5月20日は国連が定める「世界ミツバチの日」です。ハチミツの採取は最盛期を迎えていますが、その裏側でミツバチが危機に直面しています。ミツバチを絶やさないよう奮闘する養蜂場を取材しました。
山口県山口市南部にある久保養蜂場。箱の中には巣を作る土台となる16枚の枠が入っています。

久保養蜂場 久保紀子 代表
「1つの巣箱に2から3万匹ぐらいは今いると思います。5月末になったら3万、4万匹ぐらいになります」

久保養蜂場では山口市と防府市の8か所で、およそ400万匹のセイヨウミツバチを飼育しています。
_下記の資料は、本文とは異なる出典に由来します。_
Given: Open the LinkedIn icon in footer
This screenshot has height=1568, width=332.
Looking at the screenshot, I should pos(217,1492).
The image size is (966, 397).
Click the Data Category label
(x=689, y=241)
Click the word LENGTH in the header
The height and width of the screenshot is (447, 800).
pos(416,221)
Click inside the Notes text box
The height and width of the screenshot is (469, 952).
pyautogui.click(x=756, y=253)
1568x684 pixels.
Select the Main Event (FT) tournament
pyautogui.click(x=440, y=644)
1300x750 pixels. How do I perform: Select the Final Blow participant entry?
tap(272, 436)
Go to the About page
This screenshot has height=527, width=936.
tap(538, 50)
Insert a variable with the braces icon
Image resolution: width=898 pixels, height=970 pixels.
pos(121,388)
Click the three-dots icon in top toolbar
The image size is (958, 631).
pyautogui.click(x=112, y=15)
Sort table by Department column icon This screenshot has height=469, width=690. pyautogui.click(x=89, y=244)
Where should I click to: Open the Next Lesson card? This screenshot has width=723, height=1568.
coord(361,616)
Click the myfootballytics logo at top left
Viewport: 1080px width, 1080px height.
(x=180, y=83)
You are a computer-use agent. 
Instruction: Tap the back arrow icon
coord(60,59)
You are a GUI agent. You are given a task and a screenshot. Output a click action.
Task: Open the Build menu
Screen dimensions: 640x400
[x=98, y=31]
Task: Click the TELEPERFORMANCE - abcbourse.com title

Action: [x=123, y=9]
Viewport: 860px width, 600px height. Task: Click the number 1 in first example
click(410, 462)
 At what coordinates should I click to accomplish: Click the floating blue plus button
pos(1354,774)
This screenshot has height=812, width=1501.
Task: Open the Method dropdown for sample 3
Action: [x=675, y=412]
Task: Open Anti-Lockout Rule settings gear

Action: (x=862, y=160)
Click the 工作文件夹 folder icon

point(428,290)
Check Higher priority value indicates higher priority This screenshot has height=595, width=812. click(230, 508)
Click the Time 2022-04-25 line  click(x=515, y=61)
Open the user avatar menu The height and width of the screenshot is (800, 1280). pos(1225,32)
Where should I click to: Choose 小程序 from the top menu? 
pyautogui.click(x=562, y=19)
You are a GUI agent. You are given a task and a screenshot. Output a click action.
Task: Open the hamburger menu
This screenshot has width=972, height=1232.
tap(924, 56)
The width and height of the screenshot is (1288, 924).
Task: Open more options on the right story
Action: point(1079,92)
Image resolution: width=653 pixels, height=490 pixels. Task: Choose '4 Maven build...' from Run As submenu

5月から6月にかけては、1年で最も蜜の採取が盛んな時期です。
久保養蜂場 久保紀子 代表
「蜜がたくさん入ると自然とミツバチがふたをしていって、蜜が蜜ろうしているということは糖度が上がったということで、していないのは糖度がまだ薄いっていうところになります」

1匹のミツバチが一生に集める蜜は、ティースプーン1杯ほどです。その僅かな量を守るために、久保さんは午前8時から日が暮れるまで、毎日、巣箱を確認します。
久保養蜂場 久保紀子 代表
「女王バチが中に1匹いるか確認していくのと、卵を産んでいるかっていうのを確認っていう感じですかね」

1つの巣箱に女王バチが1匹います。卵を産むのは女王バチだけです。蜜を集める働きバチに比べて体が大きいのが特徴で、今の時期は1日に1000個から2000個の卵を産みます。次々とミツバチが誕生し安定していそうですが、実は深刻な事態に陥っています。